Determining what moves a customer from a lead to an MQL is criteria determined by the sales team. This is why alignment between the marketing and sales team is a high priority.
Traditionally, sales teams have spent hours reaching out to leads who were not in the right mindset to buy. If this happens, sales reps often begin to lose trust in the marketing team. This is a prime example of why it is vital that communication should be established between the two. An issue like this can be easily avoided if criteria of what is a “good” and "bad" lead has been established.
Reporting on revenue is important because it shows you which sales channels were most effective. Being able to justify that your money was spent in the right place also helps gather support for your future marketing ideas. More often than not, businesses don't mind investing more money into your marketing efforts if you’re providing them with a positive return.
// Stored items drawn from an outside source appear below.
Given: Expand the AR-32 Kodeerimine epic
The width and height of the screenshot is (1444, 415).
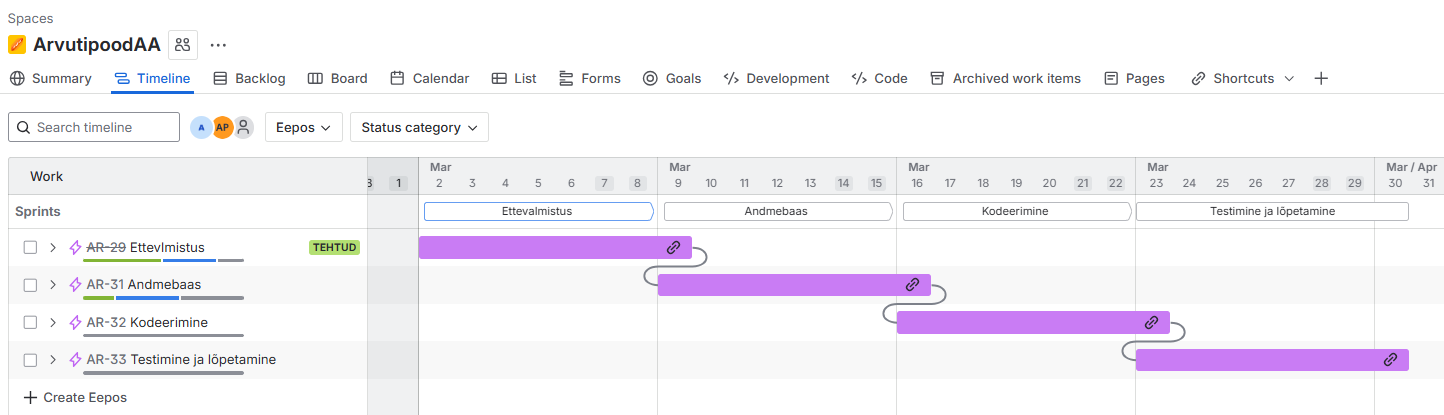Looking at the screenshot, I should click(x=53, y=322).
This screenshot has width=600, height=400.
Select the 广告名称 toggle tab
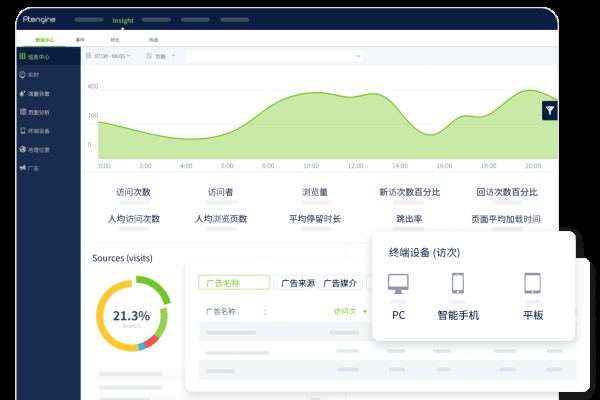pos(234,283)
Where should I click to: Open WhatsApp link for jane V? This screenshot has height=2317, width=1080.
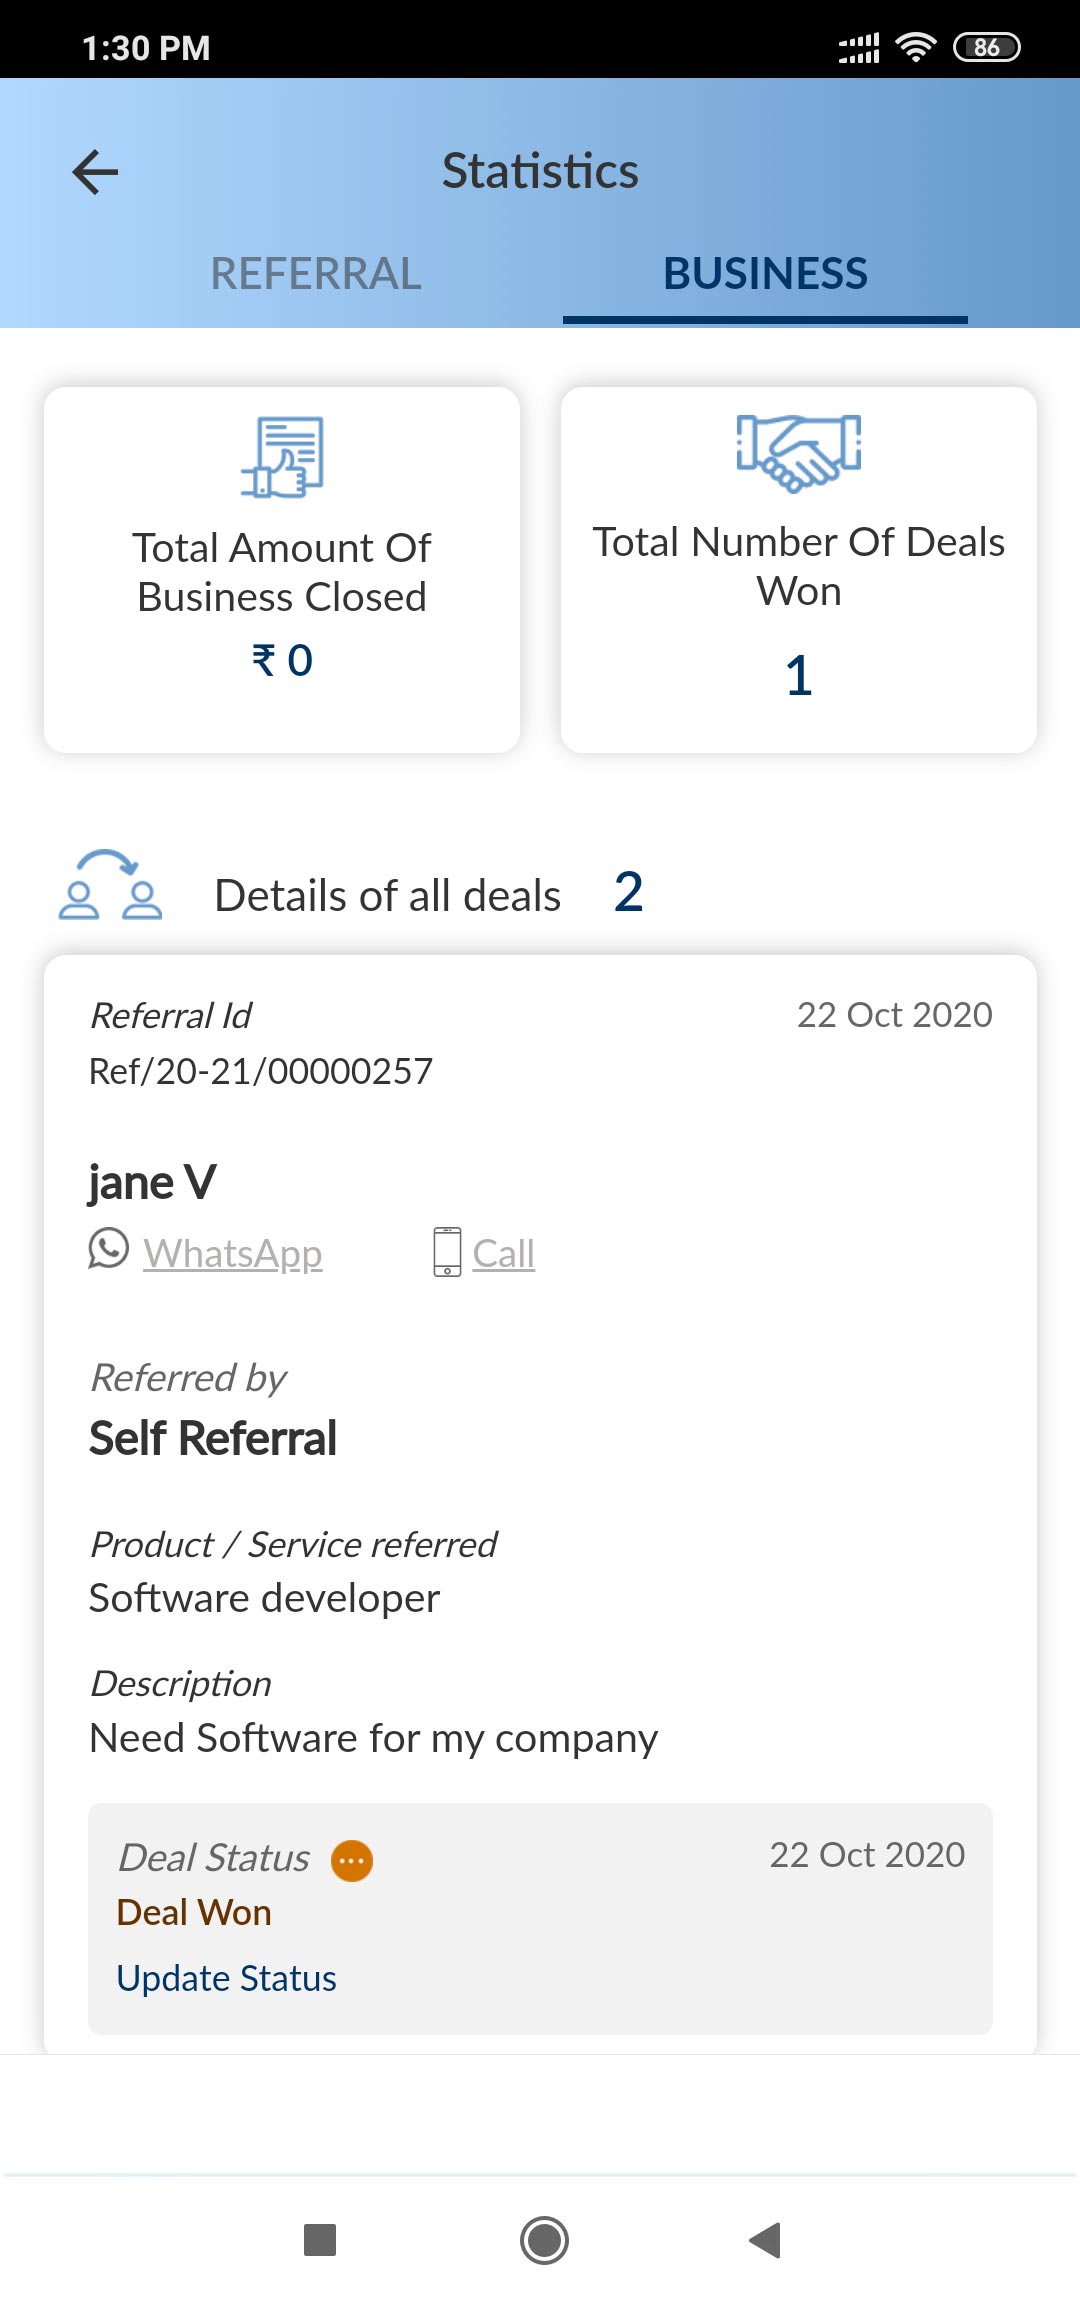point(232,1253)
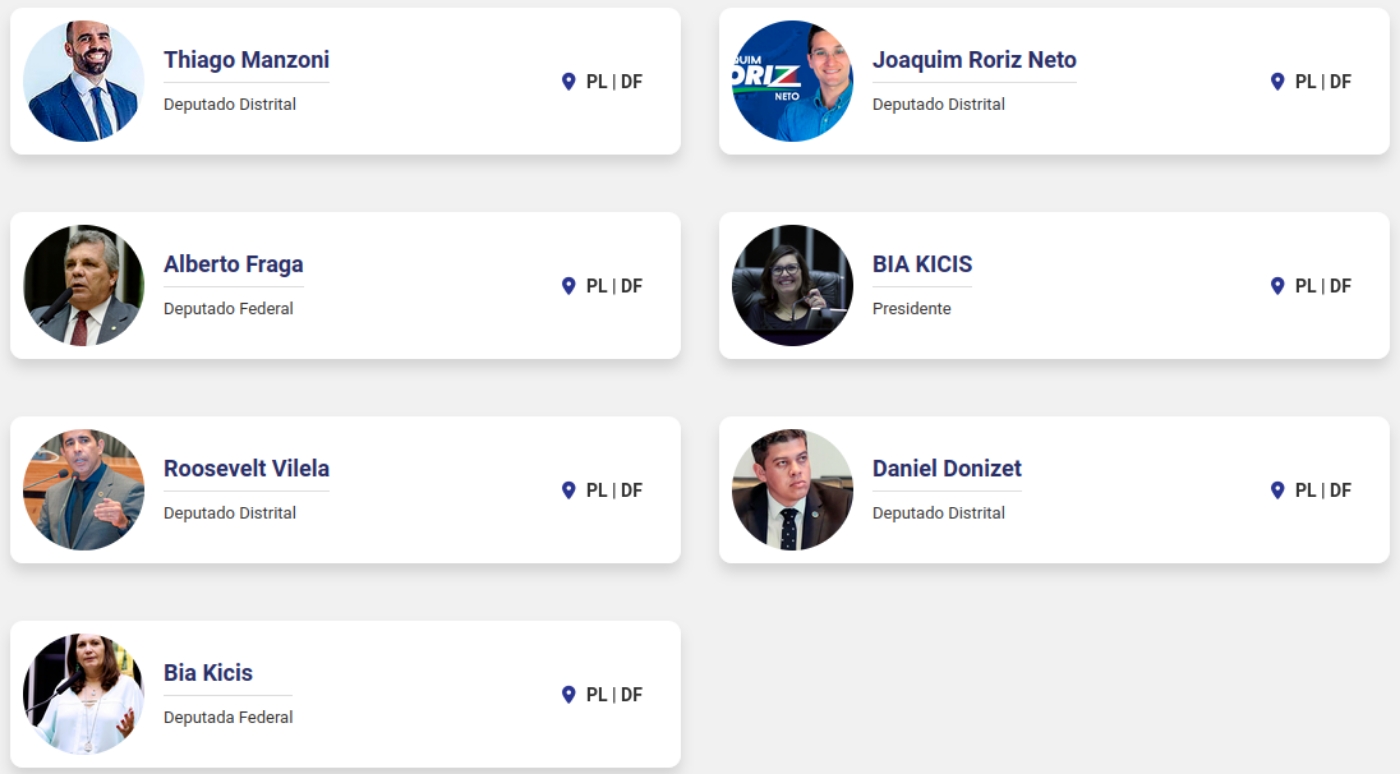
Task: Open Joaquim Roriz Neto's profile photo
Action: pyautogui.click(x=792, y=81)
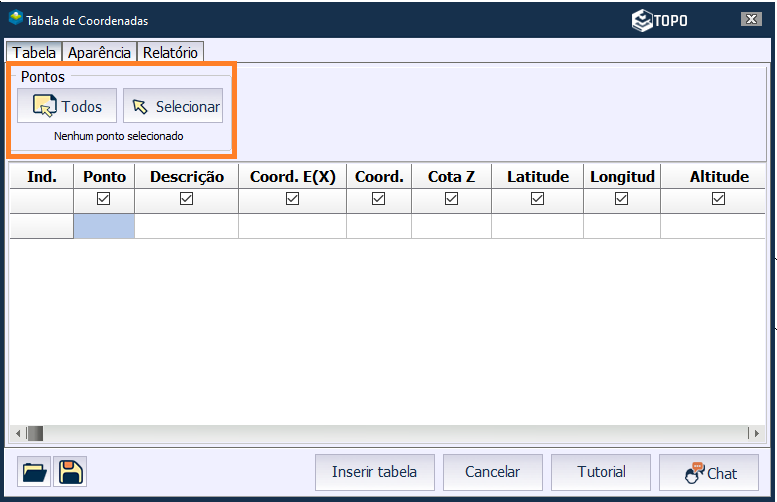Open the Chat support button
The image size is (777, 502).
pos(709,473)
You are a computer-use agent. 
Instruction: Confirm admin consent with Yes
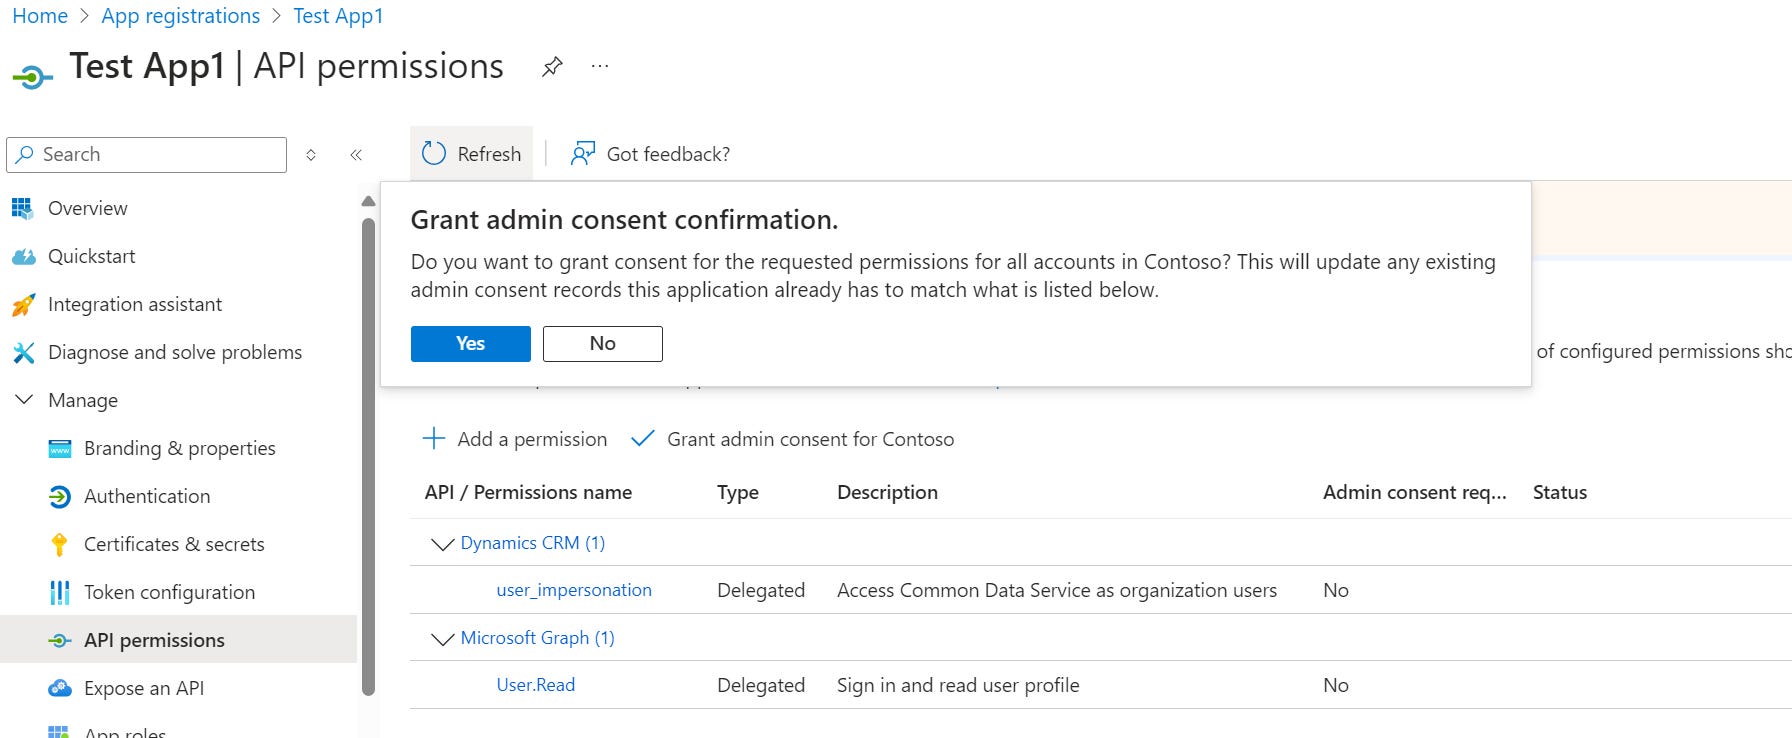click(x=470, y=344)
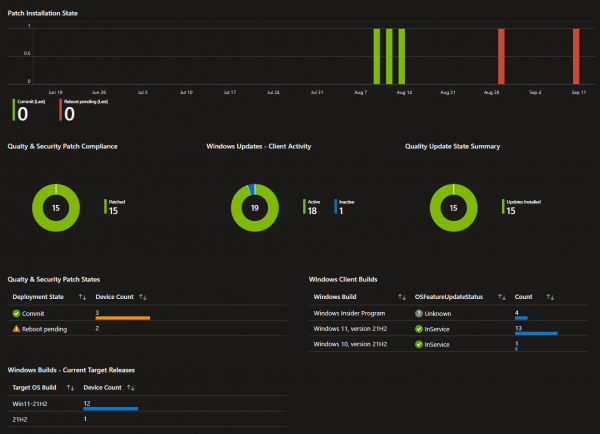The height and width of the screenshot is (434, 600).
Task: Select the Win11-21H2 target build row
Action: tap(147, 404)
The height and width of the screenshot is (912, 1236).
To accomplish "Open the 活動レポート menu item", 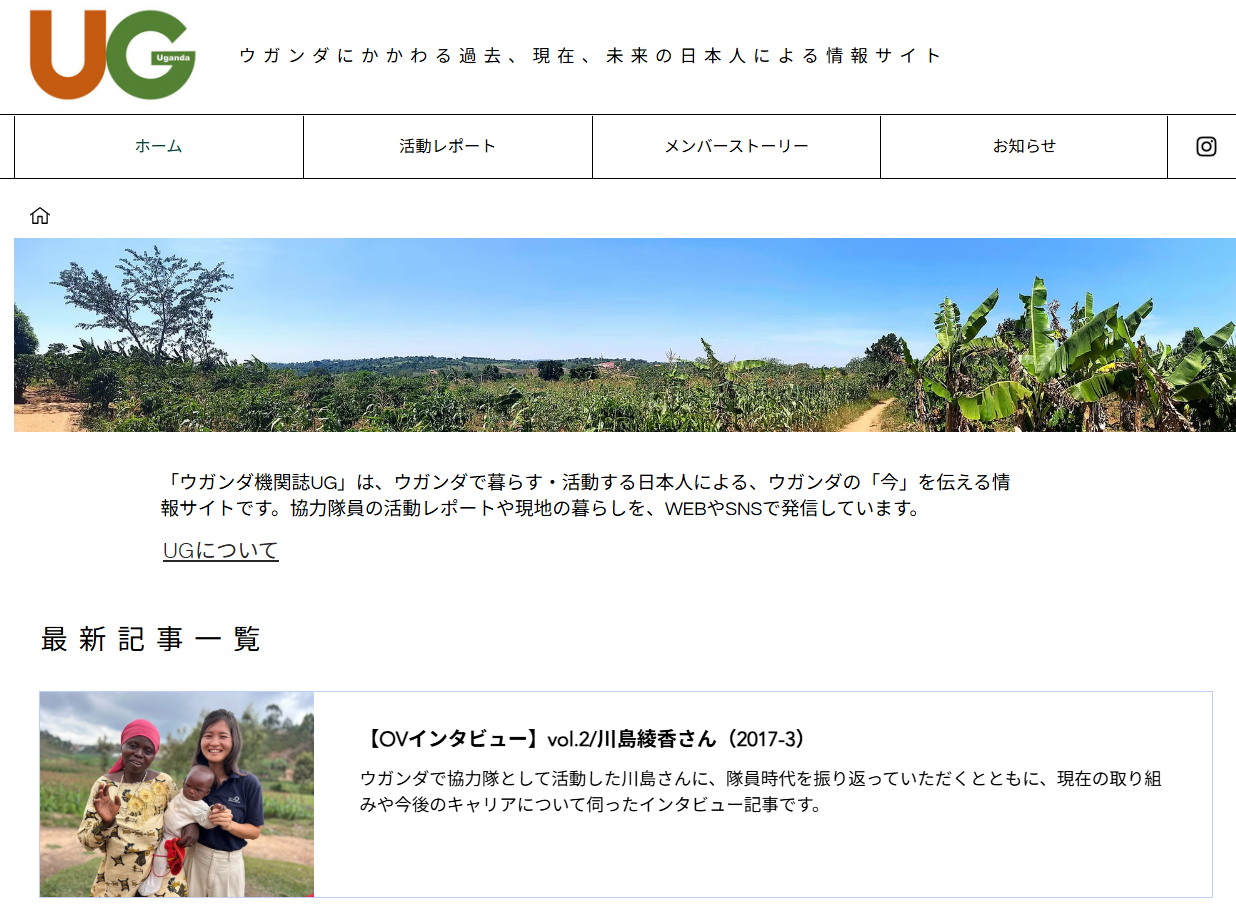I will (x=447, y=146).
Example of a Marketing Report
The marketing report below does a great job of displaying data in a simple layout. Depending on the campaign, your report might look different. Using charts and different metrics can enhance the impact of campaign results.
What Should be in a Sales Report?
Now that we’ve gone through what a marketing report looks like, let's dive into how a sales report will differ.
Response Time to Leads
When a MQL is sent over to the sales team, it’s important for the sales rep to act in a timely manner. When potential customers are actively exploring their options, they are in the perfect mindset to be contacted. The longer your team takes to reply, the higher the chance someone will lose interest or choose a competitor.
Opportunity Win Rate
Opportunity win rate determines how many potential opportunities turn into customers. This helps diagnose problems within your sales and marketing team. If marketing is not providing suitable leads or your sales team is dropping the ball by not following up in time, your opportunity win rate might suffer.
The opportunity win rate is calculated by taking the number of new customers divided by total opportunities, and multiplied by 100.
Depending on the nature of a business, a good opportunity win rate can differ. Just ensure that goals are being hit and progress is made.
Customer Lifetime Value
CLV, or customer lifetime value, measures the amount of value that a new customer brings to your business. This metric is great for determining which product or group of people is most valuable to your company.
When this is known, it makes it easier to determine where to focus your efforts. Want an in-depth explanation on how CLV is calculated? Read this article for a step-by-step process.
This one might seem like a given, but it is vital to show whether your business is growing, shrinking, or just getting by. When reporting on your monthly sales, it’s great to include past metrics and how they compare. Showing how your margins and profits change over time reveals where to focus your efforts.
Example of a Sales Report
The sales report below displays a lot of great metrics. It shows the amount of revenue, new contacts, and sales by month. Depending on the depth and type of campaign you’re reporting on, your sales report might differ.
Most salespeople are judged by the number of leads they can turn into customers.
However, without knowing your ideal customer so the marketing team can provide quality leads, a salesperson would have nowhere to start. Yes, these two are often grouped separately, but having these two work together is critical in company success.
So, the next time you are stuck wondering what to include in your marketing and sales report, start with the bigger picture. Remind yourself what the goal of the campaign was.
Once you are familiar with this, it will be easier to determine which metrics are the most important to report on. Even though marketing and sales reports can differ in style and scope, they both accomplish similar goals. Look to the elements above when creating your next report and you will be headed in the right direction.